ACTIVITY:
Every line from the one holding "Open the Консультант по работе kn.kz side tab" through the one holding "This screenshot has" in the data below must be returned exactly, both ends included, with pictures left out and nothing else added.

DATA SUPPLIED:

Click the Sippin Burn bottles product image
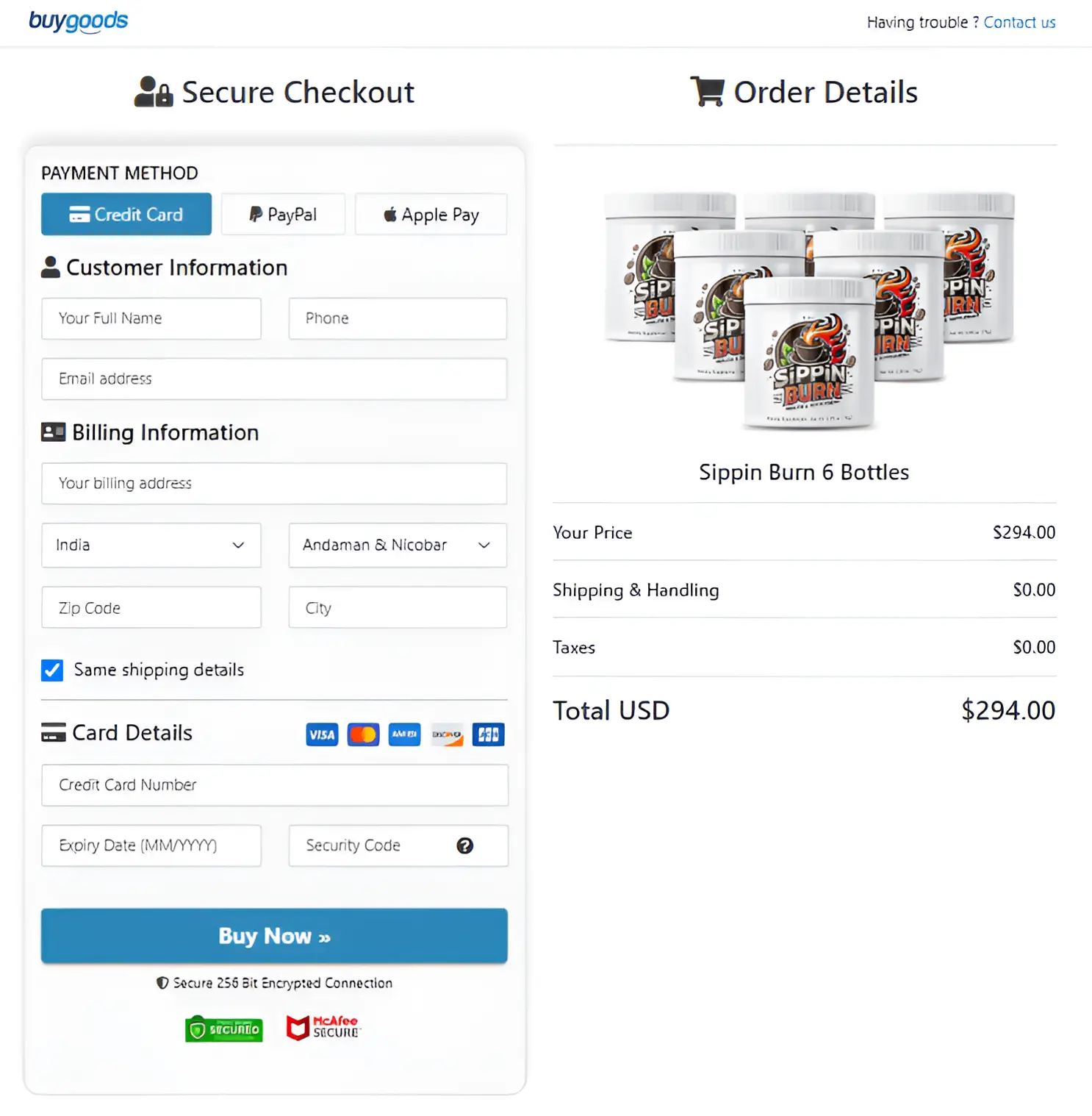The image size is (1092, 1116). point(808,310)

---

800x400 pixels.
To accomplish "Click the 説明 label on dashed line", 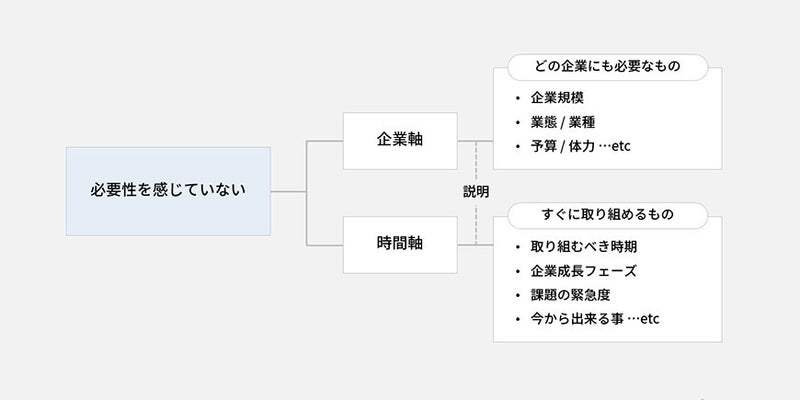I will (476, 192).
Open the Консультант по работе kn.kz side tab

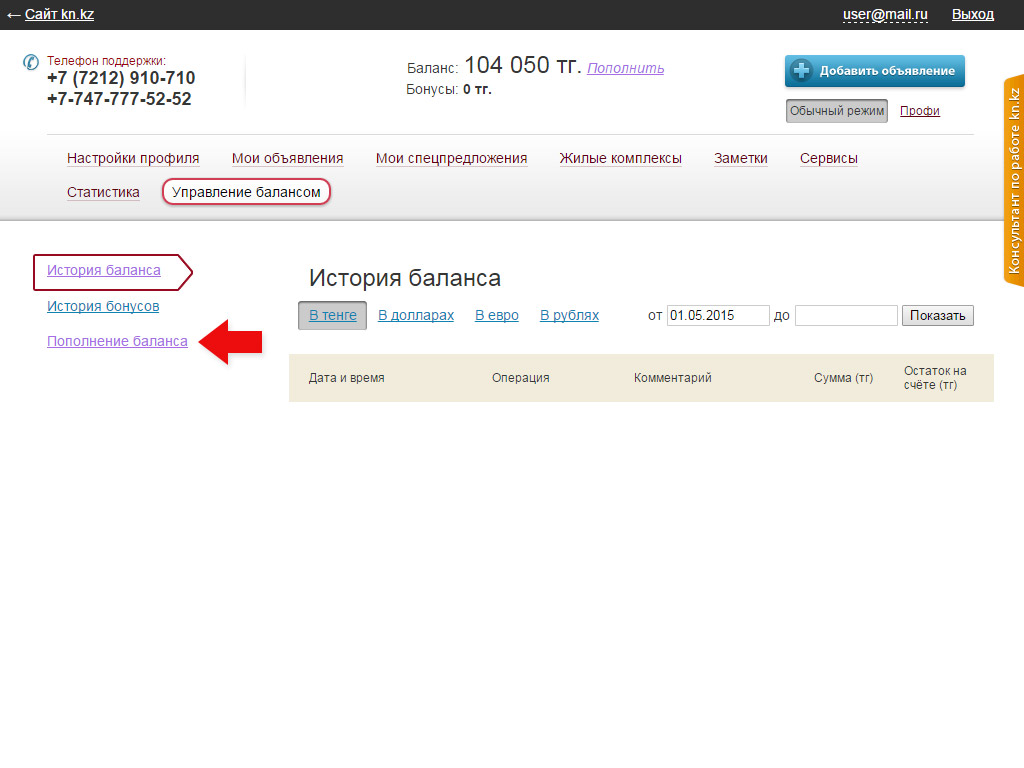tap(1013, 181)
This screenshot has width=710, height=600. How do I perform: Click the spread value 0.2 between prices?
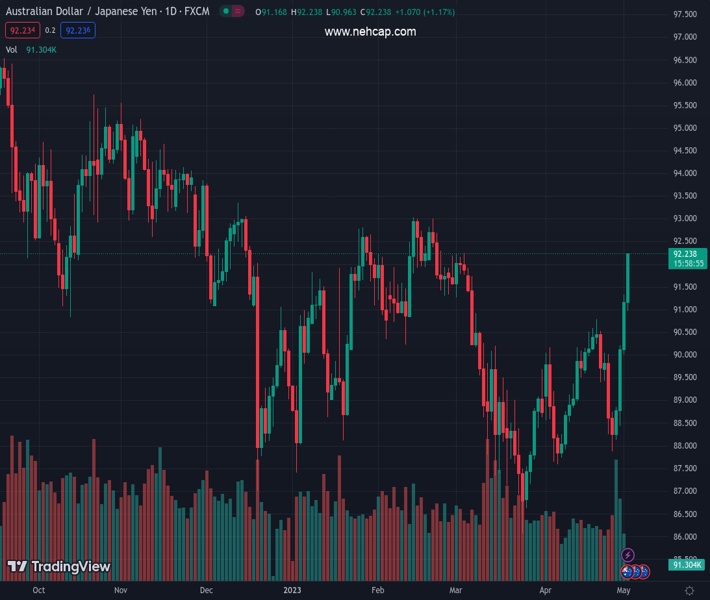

RESPONSE BELOW:
Open the Консультант по работе kn.kz side tab

tap(1013, 181)
This screenshot has width=710, height=600. How do I perform: Click the spread value 0.2 between prices?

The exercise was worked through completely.